Thursday, August 15, 2024

1860 -- Lincoln blinkin' and Hamlin

The presidential election of 1860 is perhaps the most defining of our country's history at a time when half the nation was considering whether to start a new country or keep the current one intact.

As we know, it didn't work as well as we'd hoped and in April 1861, the civil rebellion began. 

Prior to that, Illinois lawyer Abe Lincoln, campaigning as a pro-Union Whig (Republican) teamed up with Maine congressman Hannibal Hamlin to defeat Kentucky Democrat John Breckinridge and Illinois' Stephen Douglas in the presidential vote that leaned heavily on the slavery issue.

The North and the Lincoln Republicans favored abolition but only to the point where it preserved the union. Southern Democrats, called Copperheads, supported states' rights and, by extension, the right to own slaves. The South believed the 1842 ruling of Dred Scott preserved their right to own other people. 

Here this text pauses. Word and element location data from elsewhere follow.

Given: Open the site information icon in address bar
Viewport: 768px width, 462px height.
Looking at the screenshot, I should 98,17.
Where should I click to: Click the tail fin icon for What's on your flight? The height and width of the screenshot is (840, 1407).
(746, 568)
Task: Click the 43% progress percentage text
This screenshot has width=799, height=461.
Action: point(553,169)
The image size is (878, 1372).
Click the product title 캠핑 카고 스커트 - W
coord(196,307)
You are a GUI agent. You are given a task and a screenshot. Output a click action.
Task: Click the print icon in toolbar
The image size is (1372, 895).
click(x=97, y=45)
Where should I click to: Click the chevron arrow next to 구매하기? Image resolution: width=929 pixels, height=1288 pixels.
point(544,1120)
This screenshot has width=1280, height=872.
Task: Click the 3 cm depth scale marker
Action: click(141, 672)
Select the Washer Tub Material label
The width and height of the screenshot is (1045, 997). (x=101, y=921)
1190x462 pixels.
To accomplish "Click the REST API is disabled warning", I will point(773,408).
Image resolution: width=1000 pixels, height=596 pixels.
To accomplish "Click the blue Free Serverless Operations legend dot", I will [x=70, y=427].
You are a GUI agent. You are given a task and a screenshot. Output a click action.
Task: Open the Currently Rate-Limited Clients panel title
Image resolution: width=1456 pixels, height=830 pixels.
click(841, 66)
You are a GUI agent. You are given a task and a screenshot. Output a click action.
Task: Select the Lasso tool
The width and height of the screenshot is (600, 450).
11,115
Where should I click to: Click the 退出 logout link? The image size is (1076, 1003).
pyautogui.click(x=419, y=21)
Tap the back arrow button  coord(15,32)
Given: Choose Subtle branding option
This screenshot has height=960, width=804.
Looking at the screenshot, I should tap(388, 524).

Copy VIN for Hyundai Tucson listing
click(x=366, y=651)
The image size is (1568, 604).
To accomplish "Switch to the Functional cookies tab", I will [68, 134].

The war broke out and everything changed after that. That history has been written. This drawing appeared  in the Brookville American, a pro-Union paper, on Oct. 19, 1860. With little background to call on,  Franklin County was generally Democratic though not necessarily pro-South. Douglas got more votes than Lincoln did in Franklin County. 

Lincoln succeeded James Buchanan, whose inconsistent position on the advent of the Civil War was considered quite damaging to the Union's strength. He did not strongly oppose slavery, nor did he support efforts to abolish it.